A third procedure to handle panel data is a “window analysis” (Cooper et al., 2004). The procedure works in manner analogues to ‘moving averages’ as the evaluated observation in period t is evaluated with observations from period t-s to period t+s (with s the size of the window for which normally a sensitivity analysis is performed). Obviously, the best procedure to handle panel data depends on the research question and on the available data (see also Fried et al., 2008 for an extensive discussion).

Finally, once the various decisions on the model specifications are taken, these are combined and the model is run. In the final description, it is important to justify each of the previous phases (e.g., why did the researcher opt for a VRS model with input-orientation in a window analysis sample). The efficiency scores are initially reported and for each of the observations the weights, targets and slacks are carefully examined.

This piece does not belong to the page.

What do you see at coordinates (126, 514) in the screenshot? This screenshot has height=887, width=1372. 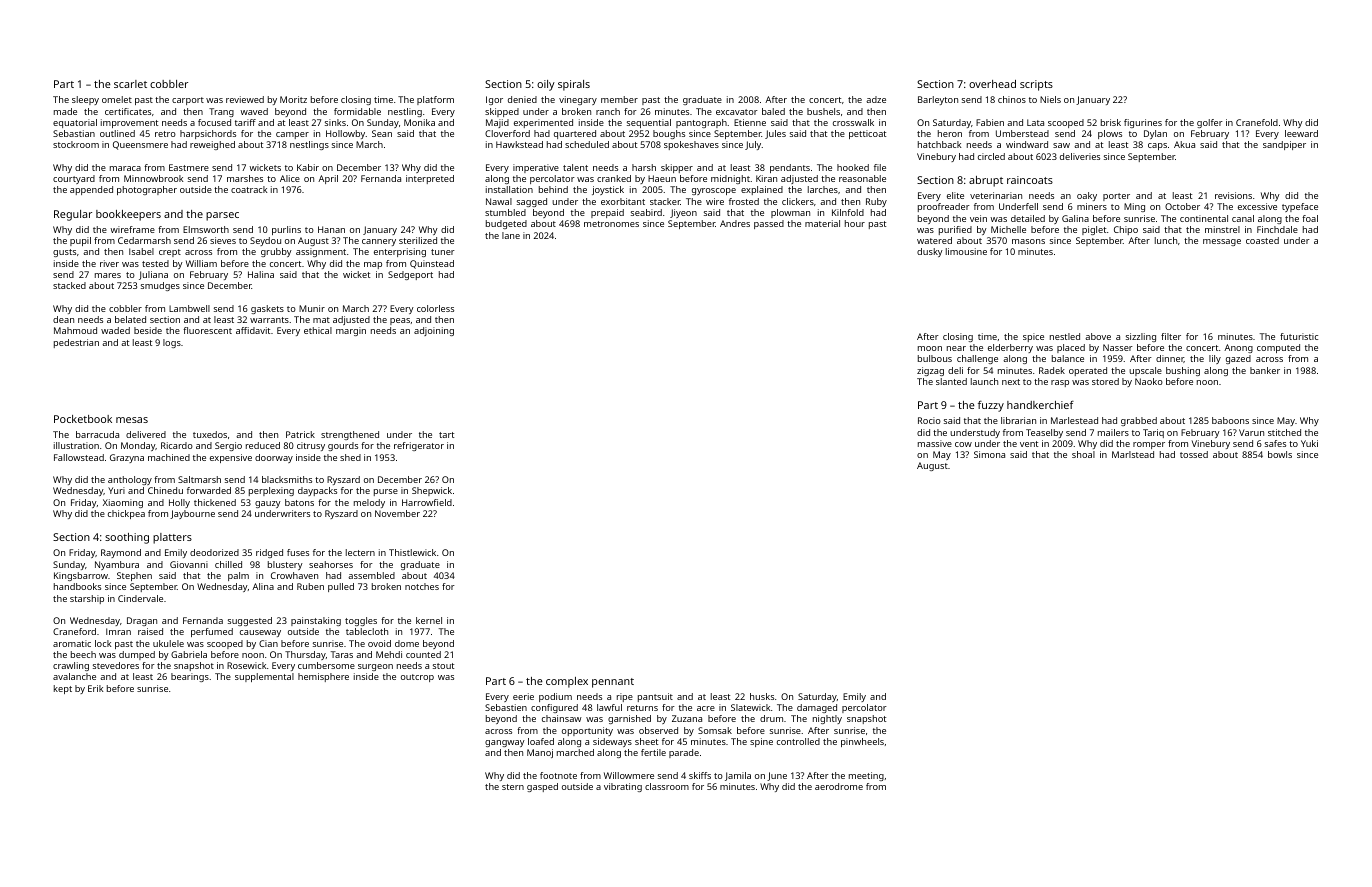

Besides evaluating heterogeneity, (one-stage) bootstrap procedures are applied to obtain statistical inference (Simar and Wilson, 1998). In particular, the bootstrap estimates the noise (and bias) which arises from using the observed sample. By estimating the bias between the ‘true’ unobserved variables and the ‘biased’ observed variables, biased-corrected efficiency estimates can be obtained. By bootstrapping procedures also standard deviations and confidence intervals can be computed. This allows the researcher to report statistical inferences on the estimates.

Finally, the evaluation phase is concluded by setting some list of possible actions for further improvement. If necessary, the researcher has to start again in the first phase and check again each of the sub-phases. Only when this loop of continuous improvements is finished, the next phase can be started.